Review: Marmaduke a Worn-Out Pelt of Dog Fur

Owen Wilson brings the perfect voice to this lovable canine, but ultimately, the story is tired, clichéd and boring

By Dezhda Gaubert Jun 03, 2010 10:50 PMTags
Marmaduke, Lee Pace Joe Lederer/Twentieth Century Fox

Review in a Hurry: You can see the ending a mile away: Big dog creates chaos and annoys owner, but lovably teaches everyone about friendship and acceptance. A lame, worn-out story wrapped in a pelt of fluffy dog fur.

The Bigger Picture: Marmaduke is a freakishly large Great Dane who doesn't seem to fit in. When his family moves from Kansas to California (the only middle-class Midwestern family to ever graduate to a bigger house with a move out west), he discovers a new set of friends and challenges. The local dog park is full of high school-like cliques, which is a cute conceit, but tired old tropes about family, tolerance and work-life balance drown a unique premise with utter conventionality. Dad is too obsessed with his job (and can you blame him, with that huge house to pay for?), and his wife and kids suffer for it. It's up to Marmaduke, by golly, to show him the light and bring this family back together! Yawn.

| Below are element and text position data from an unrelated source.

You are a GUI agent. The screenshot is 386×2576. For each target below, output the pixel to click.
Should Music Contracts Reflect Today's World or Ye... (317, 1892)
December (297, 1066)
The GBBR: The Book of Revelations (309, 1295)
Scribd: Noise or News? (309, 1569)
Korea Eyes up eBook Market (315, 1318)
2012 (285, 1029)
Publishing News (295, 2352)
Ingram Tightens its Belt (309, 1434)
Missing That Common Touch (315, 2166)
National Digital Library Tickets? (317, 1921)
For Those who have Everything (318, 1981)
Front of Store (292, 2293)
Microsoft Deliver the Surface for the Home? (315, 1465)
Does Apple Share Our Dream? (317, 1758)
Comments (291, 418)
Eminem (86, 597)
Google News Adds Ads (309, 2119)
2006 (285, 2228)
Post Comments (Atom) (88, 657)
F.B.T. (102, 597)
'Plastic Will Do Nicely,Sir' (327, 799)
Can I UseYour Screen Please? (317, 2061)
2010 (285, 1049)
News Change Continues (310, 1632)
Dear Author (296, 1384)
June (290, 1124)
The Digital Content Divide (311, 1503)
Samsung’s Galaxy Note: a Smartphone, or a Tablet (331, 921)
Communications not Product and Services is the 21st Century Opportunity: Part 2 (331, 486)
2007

It's even hard to get excited about the special effects. Babe set the bar way high for talking-animal movies, and though the CGI here is seamless, the dogs seem wooden and vacant. Marmaduke's face has a limited spectrum of expression; his eyes are robotic, totally disconnected from that chatty mouth. The technical wizardry is there, but the emotional component is nowhere to be seen.

From the looks of it, most of the movie's budget was spent on the effects, too, because corners were cut elsewhere—though did it really save money to build a backyard set, Astroturf and all? Bad lighting, skimpy crowd scenes and that fake grass make a viewer feel cheated. Of course, if the plot didn't feel secondhand, all the phony foliage in the world would be forgiven.

The 180—a Second Opinion: Owen Wilson is the perfect actor to voice the 'Duke. He's endearing and goofy, and almost single-handedly saves the movie. George Lopez, Sam Elliot and a handful of other talented actors round out the CGI cast; pros Judy Greer and Lee Pace (Pushing Daisies' likeable lead) are excellent as Marmaduke's owners.